# How do you write the equation in slope intercept form given point (4, –3) and has slope m = 1?

Feb 25, 2017

$y = \textcolor{red}{1} x - \textcolor{b l u e}{7}$ or $y = x - \textcolor{b l u e}{7}$

#### Explanation:

First, we can write the equation in point-slope form. The point-slope formula states: $\left(y - \textcolor{red}{{y}_{1}}\right) = \textcolor{b l u e}{m} \left(x - \textcolor{red}{{x}_{1}}\right)$

Where $\textcolor{b l u e}{m}$ is the slope and $\textcolor{red}{\left(\left({x}_{1} , {y}_{1}\right)\right)}$ is a point the line passes through.

Substituting the values from the problem gives.

$\left(y - \textcolor{red}{- 3}\right) = \textcolor{b l u e}{1} \left(x - \textcolor{red}{4}\right)$

$y + \textcolor{red}{3} = x - \textcolor{red}{4}$

The slope-intercept form of a linear equation is: $y = \textcolor{red}{m} x + \textcolor{b l u e}{b}$

Where $\textcolor{red}{m}$ is the slope and $\textcolor{b l u e}{b}$ is the y-intercept value.

We can now solve the equation from above for $y$:

$y + \textcolor{red}{3} - 3 = x - \textcolor{red}{4} - 3$

$y + 0 = x - 7$

$y = \textcolor{red}{1} x - \textcolor{b l u e}{7}$

**Work instructions**
(1) Rewrite the paragraph of the slope-intercept explanation that begins "First, we can write the equation in point-slope form" more briefly, keeping its main facts.
(2) Copy out the stretch of the slope-intercept explanation from "Feb 25, 2017" through "line passes through.".
These entries come from a separate source.

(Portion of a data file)
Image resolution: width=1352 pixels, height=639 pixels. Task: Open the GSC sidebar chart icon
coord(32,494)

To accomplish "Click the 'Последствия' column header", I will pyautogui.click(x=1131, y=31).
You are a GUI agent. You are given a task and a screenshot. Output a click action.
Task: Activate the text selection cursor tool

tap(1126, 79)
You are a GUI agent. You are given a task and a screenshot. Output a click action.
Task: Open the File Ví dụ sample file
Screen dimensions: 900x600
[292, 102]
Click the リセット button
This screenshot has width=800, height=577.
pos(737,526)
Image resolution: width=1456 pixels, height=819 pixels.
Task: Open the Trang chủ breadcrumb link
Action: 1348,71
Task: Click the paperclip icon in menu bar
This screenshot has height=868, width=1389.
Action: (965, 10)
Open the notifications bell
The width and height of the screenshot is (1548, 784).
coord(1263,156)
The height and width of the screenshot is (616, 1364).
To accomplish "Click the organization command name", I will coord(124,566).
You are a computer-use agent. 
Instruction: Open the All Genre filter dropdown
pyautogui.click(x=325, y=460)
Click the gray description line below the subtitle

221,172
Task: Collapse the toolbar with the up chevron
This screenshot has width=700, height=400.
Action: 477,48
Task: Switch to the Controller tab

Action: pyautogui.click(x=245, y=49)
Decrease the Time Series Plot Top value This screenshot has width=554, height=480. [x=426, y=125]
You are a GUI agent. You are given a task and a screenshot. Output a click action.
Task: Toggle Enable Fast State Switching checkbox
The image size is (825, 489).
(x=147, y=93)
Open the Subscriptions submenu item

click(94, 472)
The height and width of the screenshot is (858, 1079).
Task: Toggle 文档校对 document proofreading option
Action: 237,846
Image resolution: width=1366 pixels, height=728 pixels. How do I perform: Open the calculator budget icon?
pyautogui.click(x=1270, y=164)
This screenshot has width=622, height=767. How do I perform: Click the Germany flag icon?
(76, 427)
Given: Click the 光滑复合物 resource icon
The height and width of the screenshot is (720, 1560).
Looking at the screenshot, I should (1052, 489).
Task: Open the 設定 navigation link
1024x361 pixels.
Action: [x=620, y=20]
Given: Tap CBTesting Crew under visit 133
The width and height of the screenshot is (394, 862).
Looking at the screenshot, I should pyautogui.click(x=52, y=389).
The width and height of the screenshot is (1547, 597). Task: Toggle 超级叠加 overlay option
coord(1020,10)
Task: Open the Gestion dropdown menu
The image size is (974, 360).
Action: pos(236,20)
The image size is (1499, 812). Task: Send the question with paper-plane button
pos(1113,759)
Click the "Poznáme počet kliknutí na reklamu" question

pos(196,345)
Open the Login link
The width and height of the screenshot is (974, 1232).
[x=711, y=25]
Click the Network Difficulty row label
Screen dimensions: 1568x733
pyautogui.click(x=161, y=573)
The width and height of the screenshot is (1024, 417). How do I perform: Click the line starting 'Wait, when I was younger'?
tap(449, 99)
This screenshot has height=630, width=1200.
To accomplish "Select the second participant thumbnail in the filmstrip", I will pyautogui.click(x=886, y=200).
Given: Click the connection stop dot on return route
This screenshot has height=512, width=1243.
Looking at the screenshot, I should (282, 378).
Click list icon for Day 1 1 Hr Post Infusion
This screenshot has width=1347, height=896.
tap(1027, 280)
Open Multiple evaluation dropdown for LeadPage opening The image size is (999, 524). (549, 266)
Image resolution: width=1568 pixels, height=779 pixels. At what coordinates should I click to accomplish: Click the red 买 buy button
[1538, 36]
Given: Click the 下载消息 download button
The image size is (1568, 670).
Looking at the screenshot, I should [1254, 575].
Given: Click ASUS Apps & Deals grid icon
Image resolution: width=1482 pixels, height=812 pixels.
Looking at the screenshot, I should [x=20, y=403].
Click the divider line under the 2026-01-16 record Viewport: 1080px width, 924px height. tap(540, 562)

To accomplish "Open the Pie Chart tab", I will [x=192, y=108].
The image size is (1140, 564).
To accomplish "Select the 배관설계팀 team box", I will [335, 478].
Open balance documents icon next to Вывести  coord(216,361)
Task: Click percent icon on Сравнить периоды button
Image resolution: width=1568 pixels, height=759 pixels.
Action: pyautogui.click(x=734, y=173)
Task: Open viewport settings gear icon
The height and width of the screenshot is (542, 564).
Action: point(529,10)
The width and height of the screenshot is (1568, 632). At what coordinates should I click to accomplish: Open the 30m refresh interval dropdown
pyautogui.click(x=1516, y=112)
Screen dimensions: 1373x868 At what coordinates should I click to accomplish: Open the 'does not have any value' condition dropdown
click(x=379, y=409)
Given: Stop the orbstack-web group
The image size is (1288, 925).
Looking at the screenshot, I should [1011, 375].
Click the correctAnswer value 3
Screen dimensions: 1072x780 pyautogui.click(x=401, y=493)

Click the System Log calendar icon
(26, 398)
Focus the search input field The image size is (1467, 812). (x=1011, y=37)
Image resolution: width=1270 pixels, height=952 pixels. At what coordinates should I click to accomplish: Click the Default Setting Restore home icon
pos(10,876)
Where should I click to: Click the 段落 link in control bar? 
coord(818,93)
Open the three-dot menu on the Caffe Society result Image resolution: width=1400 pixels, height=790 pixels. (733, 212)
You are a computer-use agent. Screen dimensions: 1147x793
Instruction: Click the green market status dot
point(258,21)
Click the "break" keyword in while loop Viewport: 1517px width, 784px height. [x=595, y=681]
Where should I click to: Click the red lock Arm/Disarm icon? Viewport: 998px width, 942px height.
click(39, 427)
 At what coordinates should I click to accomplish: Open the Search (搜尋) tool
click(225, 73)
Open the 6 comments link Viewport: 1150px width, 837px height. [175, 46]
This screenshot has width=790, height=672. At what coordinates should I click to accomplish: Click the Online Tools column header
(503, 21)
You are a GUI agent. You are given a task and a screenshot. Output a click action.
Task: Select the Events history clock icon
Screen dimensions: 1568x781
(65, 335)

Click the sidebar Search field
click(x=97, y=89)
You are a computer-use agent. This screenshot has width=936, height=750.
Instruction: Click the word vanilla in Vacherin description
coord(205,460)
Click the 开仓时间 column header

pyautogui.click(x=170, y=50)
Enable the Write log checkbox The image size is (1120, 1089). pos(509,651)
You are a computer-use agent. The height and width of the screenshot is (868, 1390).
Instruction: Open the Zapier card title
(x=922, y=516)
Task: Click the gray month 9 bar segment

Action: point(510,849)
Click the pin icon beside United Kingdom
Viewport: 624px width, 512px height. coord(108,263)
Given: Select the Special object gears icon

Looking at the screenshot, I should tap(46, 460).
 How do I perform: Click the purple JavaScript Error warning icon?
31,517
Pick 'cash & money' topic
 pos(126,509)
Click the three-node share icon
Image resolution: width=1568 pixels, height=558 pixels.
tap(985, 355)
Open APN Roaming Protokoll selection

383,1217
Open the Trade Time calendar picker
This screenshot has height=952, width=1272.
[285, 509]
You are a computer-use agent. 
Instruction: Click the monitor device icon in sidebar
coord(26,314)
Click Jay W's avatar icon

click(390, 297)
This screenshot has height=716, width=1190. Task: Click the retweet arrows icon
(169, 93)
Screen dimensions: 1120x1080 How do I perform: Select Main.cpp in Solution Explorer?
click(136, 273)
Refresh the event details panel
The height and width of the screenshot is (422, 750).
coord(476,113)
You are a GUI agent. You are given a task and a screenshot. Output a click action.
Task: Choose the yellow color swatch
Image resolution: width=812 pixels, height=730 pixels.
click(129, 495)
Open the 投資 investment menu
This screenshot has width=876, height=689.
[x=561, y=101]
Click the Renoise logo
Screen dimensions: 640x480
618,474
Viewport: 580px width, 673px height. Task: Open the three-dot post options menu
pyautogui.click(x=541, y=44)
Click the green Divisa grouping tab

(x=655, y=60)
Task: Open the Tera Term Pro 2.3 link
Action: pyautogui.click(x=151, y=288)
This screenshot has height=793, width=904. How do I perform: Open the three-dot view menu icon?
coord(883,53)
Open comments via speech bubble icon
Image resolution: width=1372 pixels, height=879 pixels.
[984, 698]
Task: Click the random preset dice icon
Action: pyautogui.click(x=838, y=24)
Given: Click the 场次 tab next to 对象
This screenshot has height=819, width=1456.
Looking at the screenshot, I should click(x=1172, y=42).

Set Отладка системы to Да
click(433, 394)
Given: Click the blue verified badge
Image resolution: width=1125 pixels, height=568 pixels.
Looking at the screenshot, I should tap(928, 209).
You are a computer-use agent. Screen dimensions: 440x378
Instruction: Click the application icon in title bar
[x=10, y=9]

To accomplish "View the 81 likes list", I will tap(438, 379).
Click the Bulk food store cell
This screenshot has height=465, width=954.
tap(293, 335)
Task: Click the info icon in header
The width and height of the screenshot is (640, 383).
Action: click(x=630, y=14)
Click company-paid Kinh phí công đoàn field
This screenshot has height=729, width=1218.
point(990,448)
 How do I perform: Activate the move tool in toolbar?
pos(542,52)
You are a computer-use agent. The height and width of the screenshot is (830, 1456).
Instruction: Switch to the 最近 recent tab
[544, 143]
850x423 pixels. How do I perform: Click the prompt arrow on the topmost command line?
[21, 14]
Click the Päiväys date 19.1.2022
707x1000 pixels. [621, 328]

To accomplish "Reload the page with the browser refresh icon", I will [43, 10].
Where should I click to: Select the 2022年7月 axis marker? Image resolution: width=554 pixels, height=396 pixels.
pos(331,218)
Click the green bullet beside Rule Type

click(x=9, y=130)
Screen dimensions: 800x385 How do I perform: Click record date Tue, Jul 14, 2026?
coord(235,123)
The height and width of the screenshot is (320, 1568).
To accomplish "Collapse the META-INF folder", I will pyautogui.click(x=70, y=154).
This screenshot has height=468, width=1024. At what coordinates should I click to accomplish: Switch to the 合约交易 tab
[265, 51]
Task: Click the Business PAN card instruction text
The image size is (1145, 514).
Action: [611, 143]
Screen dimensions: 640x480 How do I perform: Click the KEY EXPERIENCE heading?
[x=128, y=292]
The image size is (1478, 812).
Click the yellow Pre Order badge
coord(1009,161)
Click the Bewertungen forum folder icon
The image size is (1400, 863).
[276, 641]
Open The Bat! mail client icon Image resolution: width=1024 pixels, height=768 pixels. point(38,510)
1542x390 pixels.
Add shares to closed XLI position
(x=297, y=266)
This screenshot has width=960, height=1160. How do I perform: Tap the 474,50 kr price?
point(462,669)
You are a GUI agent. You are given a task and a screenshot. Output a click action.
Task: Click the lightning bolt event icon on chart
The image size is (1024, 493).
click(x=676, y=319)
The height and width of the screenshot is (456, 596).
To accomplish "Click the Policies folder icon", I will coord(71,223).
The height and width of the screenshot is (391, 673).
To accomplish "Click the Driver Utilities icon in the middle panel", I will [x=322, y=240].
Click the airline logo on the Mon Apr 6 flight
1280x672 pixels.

**Expected outputs**
(1) Start by putting the equation in point-slope form, using the formula (y − y₁) = m(x − x₁).

(2)
Feb 25, 2017

$y = \textcolor{red}{1} x - \textcolor{b l u e}{7}$ or $y = x - \textcolor{b l u e}{7}$

#### Explanation:

First, we can write the equation in point-slope form. The point-slope formula states: $\left(y - \textcolor{red}{{y}_{1}}\right) = \textcolor{b l u e}{m} \left(x - \textcolor{red}{{x}_{1}}\right)$

Where $\textcolor{b l u e}{m}$ is the slope and $\textcolor{red}{\left(\left({x}_{1} , {y}_{1}\right)\right)}$ is a point the line passes through.